We need not consider the objections raised by the defendant to the regularity of that proceeding, for, conceding that it was regular in all respects, it was an estoppel of that date, and the defendant cannot claim under any chain of title reaching beyond the judgment entered in 1874. To that extent it is an estoppel. But there is evidence here of uninterrupted adverse possession of the land by the defendant (75) and his grantor, exercising dominion of an owner over the locus inquo, claiming it as his own, without protest or interruption from the plaintiff in this action or those under whom he claims. Taking this evidence as true, the defendant has acquired a new estate by disseizin, acquiesced in for forty years by the plaintiff. Such new estate can thus be acquired. Call v. Dancy,
There was evidence that the defendant and his grantor fenced up thelocus in quo, used it as a pasture, and got timber from it, barn lumber, and firewood. The land being unfit for cultivation, such use of it was evidence of adverse possession, which should have been submitted to the jury, for it was evidence of an appropriation of the land for the purposes for which it was best, if not solely, adapted. If the jury had passed upon the question and found that such possession was adverse and continuous for more than twenty years prior to the beginning of this action, the plaintiff could not recover. Revisal, 383.

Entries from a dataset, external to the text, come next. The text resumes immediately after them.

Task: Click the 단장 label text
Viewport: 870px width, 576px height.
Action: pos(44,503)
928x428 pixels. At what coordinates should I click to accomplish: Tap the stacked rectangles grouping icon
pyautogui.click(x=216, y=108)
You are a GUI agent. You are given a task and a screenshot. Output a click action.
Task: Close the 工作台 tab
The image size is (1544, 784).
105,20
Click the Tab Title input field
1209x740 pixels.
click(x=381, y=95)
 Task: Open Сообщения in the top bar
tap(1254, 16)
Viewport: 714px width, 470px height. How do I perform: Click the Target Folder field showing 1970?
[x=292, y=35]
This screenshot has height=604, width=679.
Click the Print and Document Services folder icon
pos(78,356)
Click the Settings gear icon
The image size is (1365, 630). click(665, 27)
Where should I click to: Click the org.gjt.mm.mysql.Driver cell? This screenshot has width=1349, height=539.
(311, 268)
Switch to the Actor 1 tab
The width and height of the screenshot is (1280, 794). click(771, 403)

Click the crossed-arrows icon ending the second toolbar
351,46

The court below, however, instructed the jury that in view of the finding of the jury to the third issue, i. e., that the line had been established by the proceeding and judgment in 1874, the court held as a matter of law that the jury should respond to issues 6 and 7 (which the jury had left unanswered) that the defendant had not been in possession of the land under colorable title for seven years next preceding the commencement of this action, nor had held it adversely for more than twenty years prior to the commencement of this action.
The court evidently was of opinion that the proceeding in 1874 having adjudicated and settled the line, as between the parties under whom the plaintiff and defendant respectively claim, that such adjudication was an estoppel, and that the defendant could not set up possession since contrary thereto, however long continued. The evidence of such possession should have been submitted to the jury.